Now, sir, it being reduced, I think, to a plain proposition that Congress is the only power that can reconstruct and reclaim these outlying States, the President had no right to call upon the Attorney General or any other officer of the Government to interfere in any manner in such reconstruction. There is but one appeal, and that is either to the agents appointed by Congress or to Congress. It has been well decided in Dorr's case that all power on this subject is vested in Congress. But, sir, we need not look to any such decision. It ought to be known before this time by the President of the United States—it is known, I trust, by the scholars in every colored school in this District—that the Constitution of the United States does not apply to any Territory. The States are parties to the Constitution; they are the contracting powers; they are the substantive body. Territory, however, acquired by purchase or conquest or by inheritance is the property only of that substantive power, of that power bound up by the Constitution; and that power alone is governed by the Constitution, but does not extend for any purpose into any Territory or conquered province. Why, then, talk about the Constitution regulating the action of Congress in a province, in a Territory, in a conquered State, whether conquered from a legitimate State or an illegitimate State?
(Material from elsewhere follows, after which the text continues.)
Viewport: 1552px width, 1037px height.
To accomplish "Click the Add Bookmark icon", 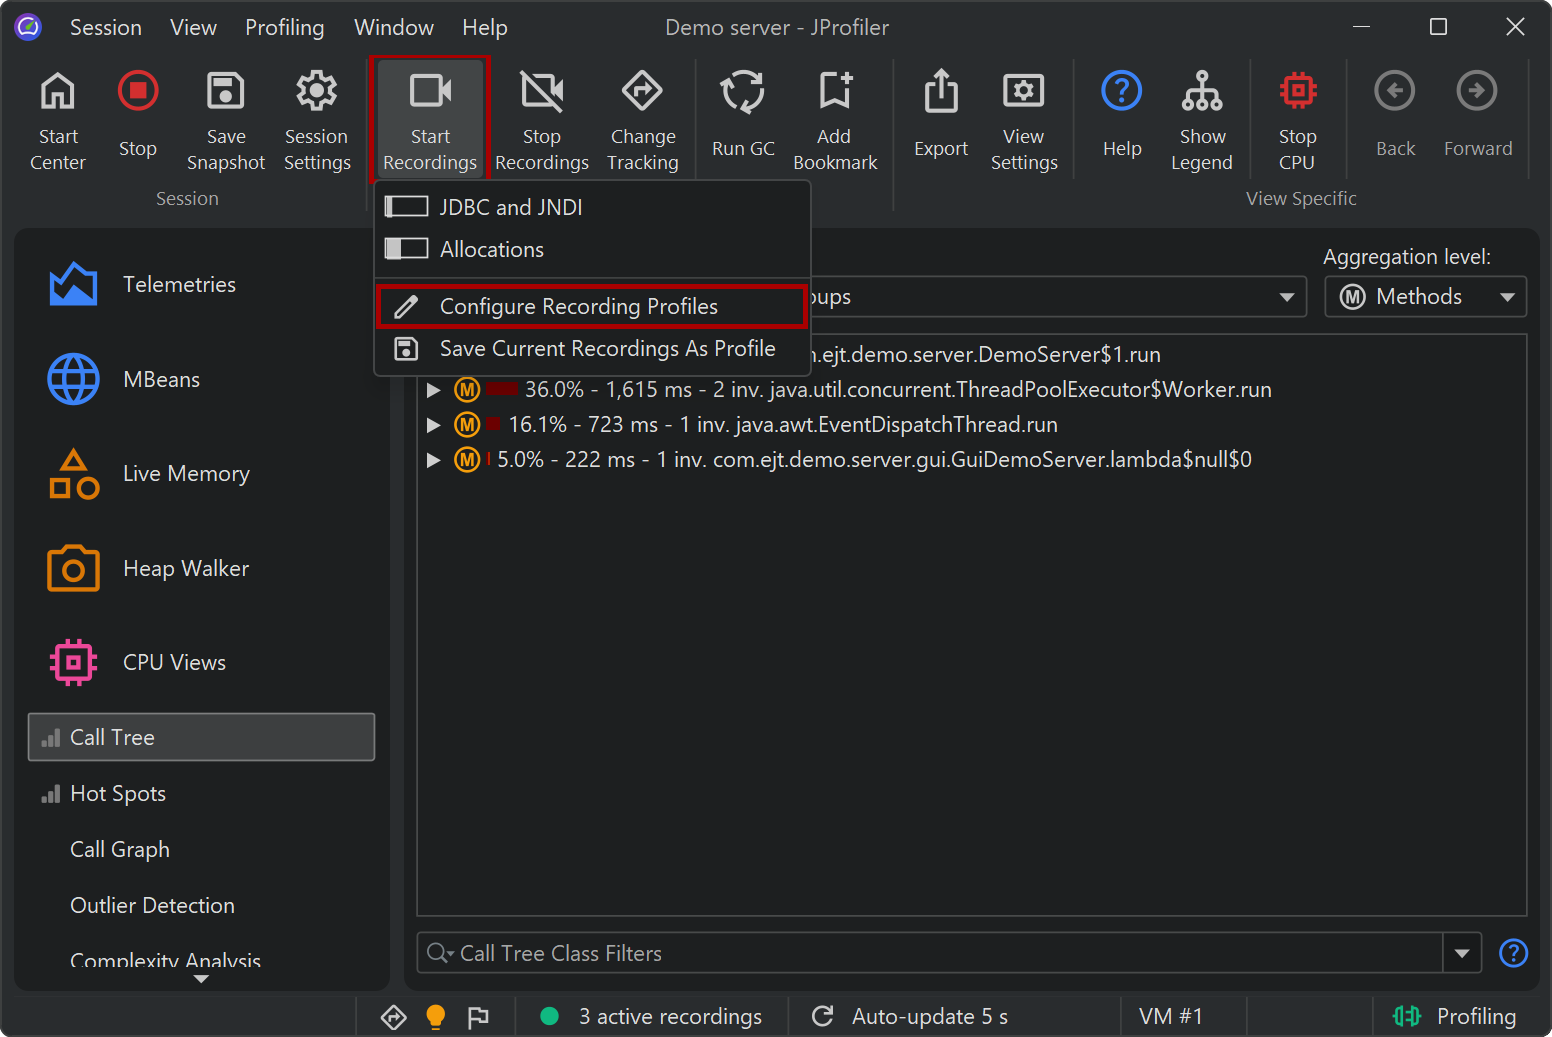I will 834,92.
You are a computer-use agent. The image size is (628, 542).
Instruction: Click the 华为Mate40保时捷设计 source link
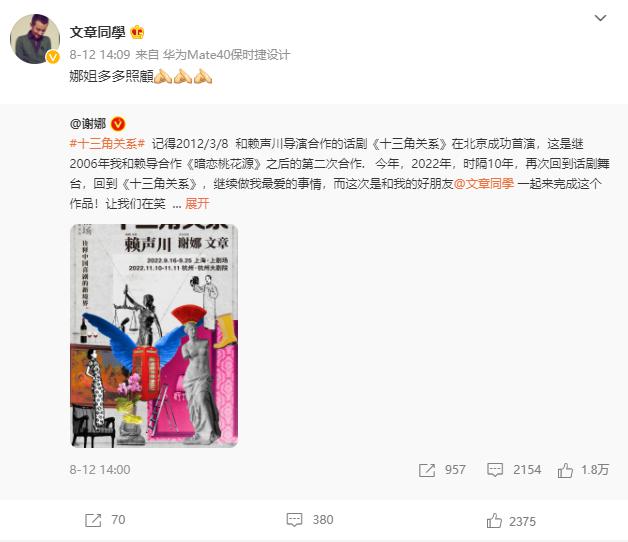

I may be asked how we would treat the confederate States of America. Just as Congress chooses. They are our property; their citizens are our subjects. Their lives, their liberties are subject to the supreme will of this body, always controlled by the laws of nations, the laws of war, and the laws of humanity. There is no other power on earth; there is no branch of the Government; there is no power in the Government, except what I have mentioned, that has any right to interfere or to say one word on the subject. If you wish to punish the malefactors for violated majesty, that is another matter. Possibly you might do so through your courts of justice. At least you might attempt it, but I do not suppose you can do it. But there is one thing clear: that territory not being yet declared by Congress to be in a state of peace or restoration is under the military authority of the Government, and any tribunal constituted by the military authority, any military tribunal, any court-martial can try any one of those who belonged to the belligerent forces. Jefferson Davis, or any man of the army of the confederacy conquered by us, is this day liable to trial by military tribunal and to sentence. Mr. Speaker, while I would not be bloody-minded, yet if I had my way I would long ago have organized a military tribunal under military power, and I would have put Jefferson Davis and all the members of his cabinet on trial for the murders at Andersonville, the murders at Salisbury, the shooting down our prisoners of war in cold blood. Every man of them is responsible for those crimes.